Source extract Start Marker
Abstract
High resolution imaging with optical coherence tomography angiography and offset pinhole adaptive optics scanning light ophthalmoscope helped us visualize the hemodynamic and structural changes in a ruptured retinal arterial macroaneurysm in a 78-year-old woman. Intravitreal injection of anti-vascular endothelial growth factor was administered to ameliorate the condition.
Keywords: Adaptive optics scanning light ophthalmoscope, Anti-vascular endothelial growth factor, Optical coherence tomography angiography, Retinal arterial macroaneurysm
1. Case report
A 78-year-old woman with a 5-day-history of decreased visual acuity (VA) in her left eye was referred to our clinic. The initial VA was 20/100. Color fundus photography showed retinal hemorrhage around the retinal arterial macroaneurysm (RAM) and optical coherence tomography (OCT) showed serous retinal detachment (Fig. 1 A, B, and F). Optical coherence tomography angiography (OCTA) showed blood flow signal within the RAM (Fig. 1 C and G), and the offset pinhole adaptive optics scanning light ophthalmoscope (AOSLO) video revealed pulsation and thinning of the arterial wall (Fig. 1 D-E, and video 1). The patient was administered intravitreal ranibizumab injection at the initial visit. One month after injection, the VA improved to 20/30, and the retinal exudative changes resolved substantially (Fig. 2 A,B, and F). OCTA detected no indicative intra-aneurysmal flow signal (Fig. 2 C and G), and offset pinhole AOSLO showed that the RAM was non-pulsatile and complete RAM occlusion had been achieved (Fig. 2 D-E, and video 2).
Fig. 1.
A ruptured retinal arterial macroaneurysm (RAM) was detected in the left eye of a 78-year-old-female. Color fundus photography and optical coherence tomography (OCT) show retinal and subretinal hemorrhage and serous retinal detachment around the RAM (A, B, and F) (arrow indicates the RAM in OCT). OCT (OCT-A1, Canon) shows blood flow signal within the RAM lesion (C and G). Offset pinhole adaptive optics scanning light ophthalmoscope shows pulsation and extreme thinning of the affected arterial wall with high resolution (D-E, and Video 1). (For interpretation of the references to colour in this figure legend, the reader is referred to the Web version of this article.)
Source extract End Marker
Exercise objective => In the case report, what was the patient's visual acuity one month after the injection? The material that comes next has nothing to do with this.
Dataset excerpts Start Marker
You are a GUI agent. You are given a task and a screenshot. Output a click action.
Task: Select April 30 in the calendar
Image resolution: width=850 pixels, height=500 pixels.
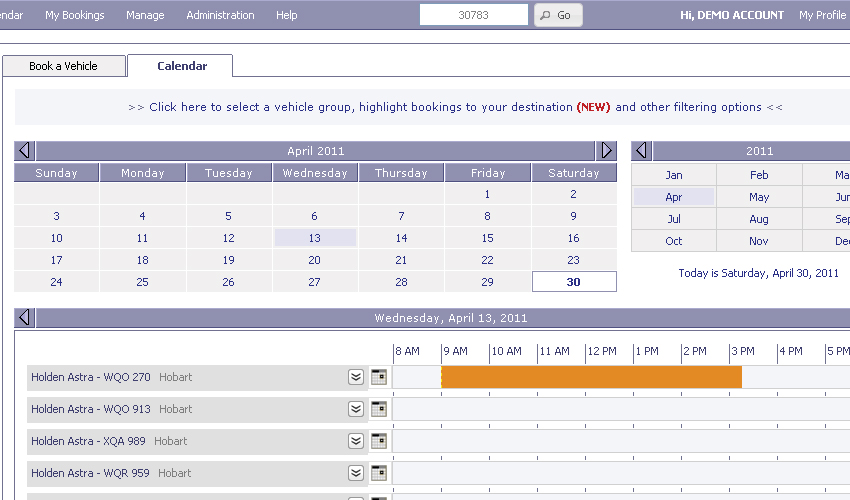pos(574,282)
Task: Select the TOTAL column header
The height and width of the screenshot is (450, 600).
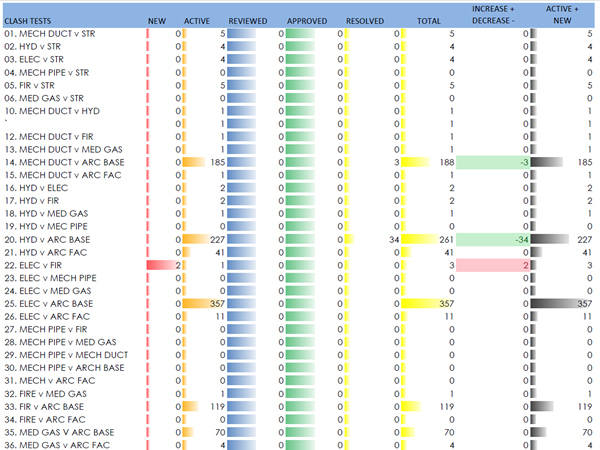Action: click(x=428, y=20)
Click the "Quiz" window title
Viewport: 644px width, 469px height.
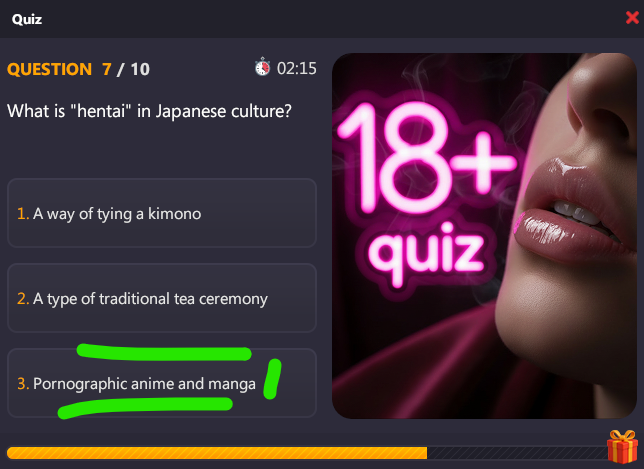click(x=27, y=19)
Dataset excerpts End Marker
Output => 20/30